Consider her notorious statement that: "For the first time in my adult life I am really proud of my country." Consider her (till-recently suppressed) Princeton thesis, "Princeton Educated Blacks And The Black Community."

In it she writes: "I have found that at Princeton, no matter how liberal and open-minded some of my white professors and classmates try to be toward me, I sometimes feel like a visitor on campus; as if I really don't belong. Regardless of the circumstances underwhich I interact with whites at Princeton, it often seems as if, to them, I will always be black first and a student second."

Here we see that she has mastered the authentic voice of grievance culture. She also - the thesis was written in 1985 - pre-empts the Macpherson report's ludicrous, catch-all definition of racism: "A racist incident is any incident which is perceived to be racist by the victim or any other person." No matter how hard young Michelle's white undergraduate contemporaries try to be nice, it's not their behaviour that counts, but how Michelle feels.

More worrying, though, and dangerous, than young Michelle's desperate quest for validation through victimhood is the other strain within her thesis. "As I enter my final year at Princeton," she writes. "I find myself striving for many of the same goals as my White classmates - acceptance to a prestigious graduate or professional school or a high paying position in a successful corporation. Thus, my goals at Princeton are not as clear as before."

"Yes, exactly, you silly girl" you want to shriek at young Michelle as you give her a good shake. "It's called 'opening your mind', 'broadening your experience', 'allowing youthful dogma to be shaped by reality.' It's why people go to university, don't you know?"
Posted by:Omoter Speaking for Boskone7794

#6  Echelon party?
Posted by: Bright Pebbles the flatulent   2009-03-05 20:05  

#5  If I was President first thing I'd do would be to invite the leaders of the Uk, Canada, Australia and New Zealand to Camp David for a long barbeque.
Posted by: rjschwarz   2009-03-05 16:59  

#4  By the end the British will be saying it's not America they loath but this administration.
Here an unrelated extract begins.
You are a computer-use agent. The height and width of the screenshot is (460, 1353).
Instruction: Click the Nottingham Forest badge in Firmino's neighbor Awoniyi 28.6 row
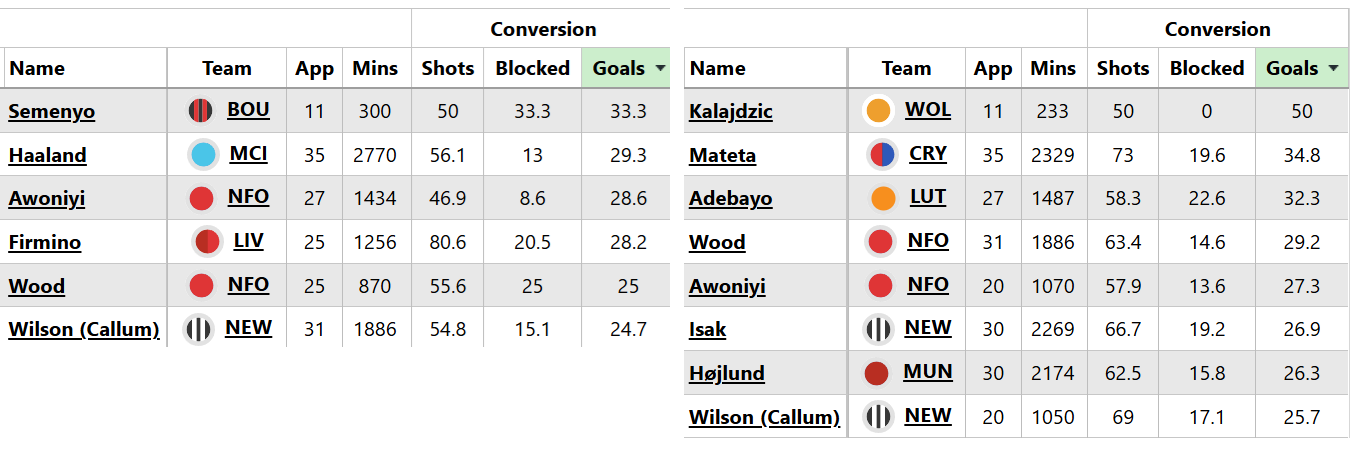click(201, 198)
I don't think it's Lady McBeth at all. I think it's more likely that Obama researched his Kenyan heritage and didn't like some of what he saw, combined with amateurish personel choices (after all he didn't pick the gift himself).
Posted by: rjschwarz   2009-03-05 16:57  

#3  Why do people talk about her 'great sense of fashion' all the time? She dresses like an Avon lady.

If she was a Republican the fashionistas wuld be all over her.
Posted by: Parabellum   2009-03-05 16:26  

#2  I judge people first by attitude, second by smarts.(As opposed to "Education) and not by color at all unless that person is broadcasting "I'm BLACK WHATCHA GONNA DO ABOUT IT, GIMME, GIMME, then they're not worth knowing.

And NO that's not "Racist". Except on their part.
Posted by: Redneck Jim   2009-03-05 16:13  

#1  More like Lady McBatshit if'n you ask me.